For a long time, at the Centre for Business History, we have been offering schools access to both company archives, source material and stories, all to highlight the part of business life in the general historiography. On January 15, Charlotta Skorup started as our new head of school outreach – and here are her first thoughts about her new job.
As a newcomer, I look forward to meeting all of you who want to learn more about history and archives! One of my most important tasks will be to open the archive for schools and universities. Something else that is high on my list is to make our school site Företagskällan even better.
Here at the Centre for Business History, there will be mroe lectures, workshops and close-up studies of source material, now that our school activities are back in motion. Our school site företagskällan.se, will continue to be the online branch of what we do, as an easily accessible knowledge bank with exercises and sources.
After an intensive first period, I have had time to get to know the house’s researchers, writera, publishers and all my other new colleageus. In the corridors, I have run into historians and writers who talked about housing capitalism and neoliberalism. I have peeped at fashion designers looking for clothes for their upcoming corporate exhibitions, with their hands deep in their collections, and in the reading room, visiting researchers were hard at work studying new material.
But the ones who made the biggest impression on me are all skilled and knowledgeable archivists. With great care, they handle the treasures of the archive every day, from the smallest preserved photograph to the most unwieldy design object. What a source of knowledge!

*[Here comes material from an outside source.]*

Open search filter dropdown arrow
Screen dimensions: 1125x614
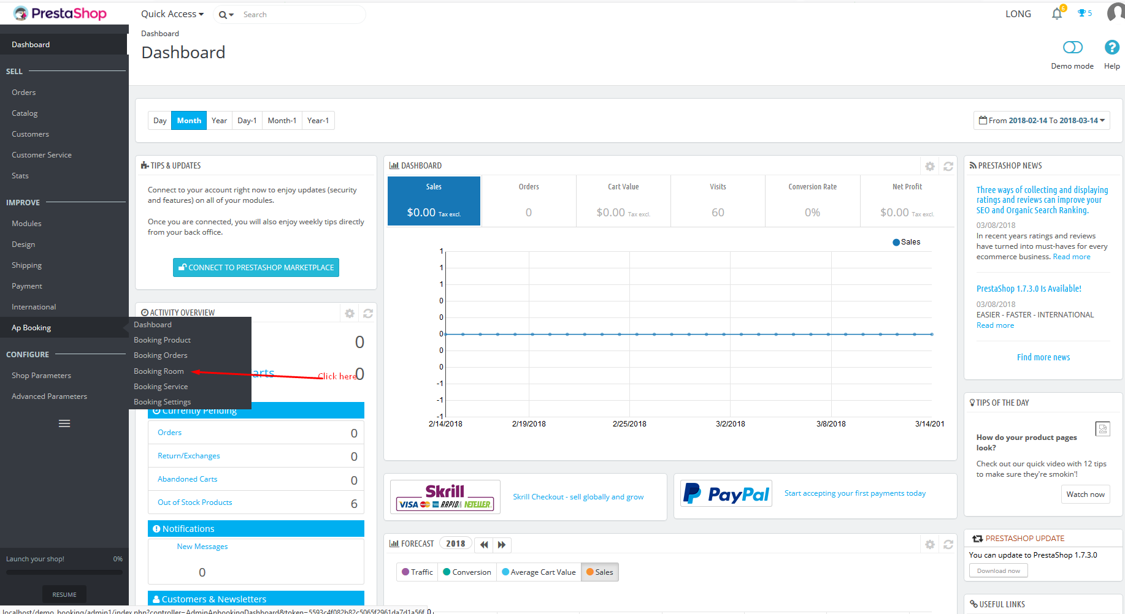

History pedagogy is facing a new reality with AI and all its possibilities. The arrival of AI in our time is already predicted to be more disruptive than digitization, or perhaps even industrialization in its time, and it is a rapidly evolving technology. As with anything new, this is something that we as teachers need to be curious about, and it not only creates new working methods but also new trends. We don’t really know yet how AI will affect the writing of history and learning, but the trend should be towards us becoming increasingly concerned with authenticity, a physical handshake when doing business, or sources we can trust.
Therefore, I am sure that history and archives are something that is trending. What could reasonably be more stimulating than having over 85,000 shelf meters of history behind you when you want to talk history for real!